Output all records below verbatim.

(INFORMATION GIVEN):
|---|

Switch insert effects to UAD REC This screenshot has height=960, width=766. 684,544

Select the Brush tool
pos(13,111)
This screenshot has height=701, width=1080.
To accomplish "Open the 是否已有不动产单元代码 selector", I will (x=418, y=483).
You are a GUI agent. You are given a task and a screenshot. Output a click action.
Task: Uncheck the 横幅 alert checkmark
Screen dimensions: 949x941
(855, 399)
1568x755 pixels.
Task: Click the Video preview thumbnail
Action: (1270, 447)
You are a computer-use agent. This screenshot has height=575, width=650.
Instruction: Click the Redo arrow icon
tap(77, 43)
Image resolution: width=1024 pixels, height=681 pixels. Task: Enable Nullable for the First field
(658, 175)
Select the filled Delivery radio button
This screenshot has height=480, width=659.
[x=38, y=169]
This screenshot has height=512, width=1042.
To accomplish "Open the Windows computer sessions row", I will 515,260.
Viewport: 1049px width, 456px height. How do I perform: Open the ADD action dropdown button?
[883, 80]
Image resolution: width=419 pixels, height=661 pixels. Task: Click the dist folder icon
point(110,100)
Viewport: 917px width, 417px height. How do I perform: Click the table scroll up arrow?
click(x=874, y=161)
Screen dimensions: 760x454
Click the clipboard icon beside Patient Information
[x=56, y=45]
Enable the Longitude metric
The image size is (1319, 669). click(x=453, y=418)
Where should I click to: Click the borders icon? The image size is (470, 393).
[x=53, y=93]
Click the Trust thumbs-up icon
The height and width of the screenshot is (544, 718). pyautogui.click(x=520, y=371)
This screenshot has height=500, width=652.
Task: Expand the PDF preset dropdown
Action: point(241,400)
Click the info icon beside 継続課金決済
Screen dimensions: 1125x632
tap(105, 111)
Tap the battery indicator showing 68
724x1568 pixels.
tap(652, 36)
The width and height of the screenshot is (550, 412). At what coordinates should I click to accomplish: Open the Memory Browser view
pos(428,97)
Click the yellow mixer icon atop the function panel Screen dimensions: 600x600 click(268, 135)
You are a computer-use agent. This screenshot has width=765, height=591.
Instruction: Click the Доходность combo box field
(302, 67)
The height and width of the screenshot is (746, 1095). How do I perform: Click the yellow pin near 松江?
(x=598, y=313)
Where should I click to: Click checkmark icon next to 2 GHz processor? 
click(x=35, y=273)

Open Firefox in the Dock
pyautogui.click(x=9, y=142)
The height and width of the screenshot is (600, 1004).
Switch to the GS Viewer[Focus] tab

|---|

(WRITTEN SOLUTION):
Switch insert effects to UAD REC This screenshot has height=960, width=766. 684,544

Select the Brush tool
pos(13,111)
This screenshot has height=701, width=1080.
To accomplish "Open the 是否已有不动产单元代码 selector", I will (x=418, y=483).
You are a GUI agent. You are given a task and a screenshot. Output a click action.
Task: Uncheck the 横幅 alert checkmark
Screen dimensions: 949x941
(855, 399)
1568x755 pixels.
Task: Click the Video preview thumbnail
Action: (1270, 447)
You are a computer-use agent. This screenshot has height=575, width=650.
Instruction: Click the Redo arrow icon
tap(77, 43)
Image resolution: width=1024 pixels, height=681 pixels. Task: Enable Nullable for the First field
(658, 175)
Select the filled Delivery radio button
This screenshot has height=480, width=659.
[x=38, y=169]
This screenshot has height=512, width=1042.
To accomplish "Open the Windows computer sessions row", I will 515,260.
Viewport: 1049px width, 456px height. How do I perform: Open the ADD action dropdown button?
[883, 80]
Image resolution: width=419 pixels, height=661 pixels. Task: Click the dist folder icon
point(110,100)
Viewport: 917px width, 417px height. How do I perform: Click the table scroll up arrow?
click(x=874, y=161)
Screen dimensions: 760x454
Click the clipboard icon beside Patient Information
[x=56, y=45]
Enable the Longitude metric
The image size is (1319, 669). click(x=453, y=418)
Where should I click to: Click the borders icon? The image size is (470, 393).
[x=53, y=93]
Click the Trust thumbs-up icon
The height and width of the screenshot is (544, 718). pyautogui.click(x=520, y=371)
This screenshot has height=500, width=652.
Task: Expand the PDF preset dropdown
Action: point(241,400)
Click the info icon beside 継続課金決済
Screen dimensions: 1125x632
tap(105, 111)
Tap the battery indicator showing 68
724x1568 pixels.
tap(652, 36)
The width and height of the screenshot is (550, 412). At what coordinates should I click to accomplish: Open the Memory Browser view
pos(428,97)
Click the yellow mixer icon atop the function panel Screen dimensions: 600x600 click(268, 135)
You are a computer-use agent. This screenshot has width=765, height=591.
Instruction: Click the Доходность combo box field
(302, 67)
The height and width of the screenshot is (746, 1095). How do I perform: Click the yellow pin near 松江?
(x=598, y=313)
Where should I click to: Click checkmark icon next to 2 GHz processor? 
click(x=35, y=273)

Open Firefox in the Dock
pyautogui.click(x=9, y=142)
The height and width of the screenshot is (600, 1004).
Switch to the GS Viewer[Focus] tab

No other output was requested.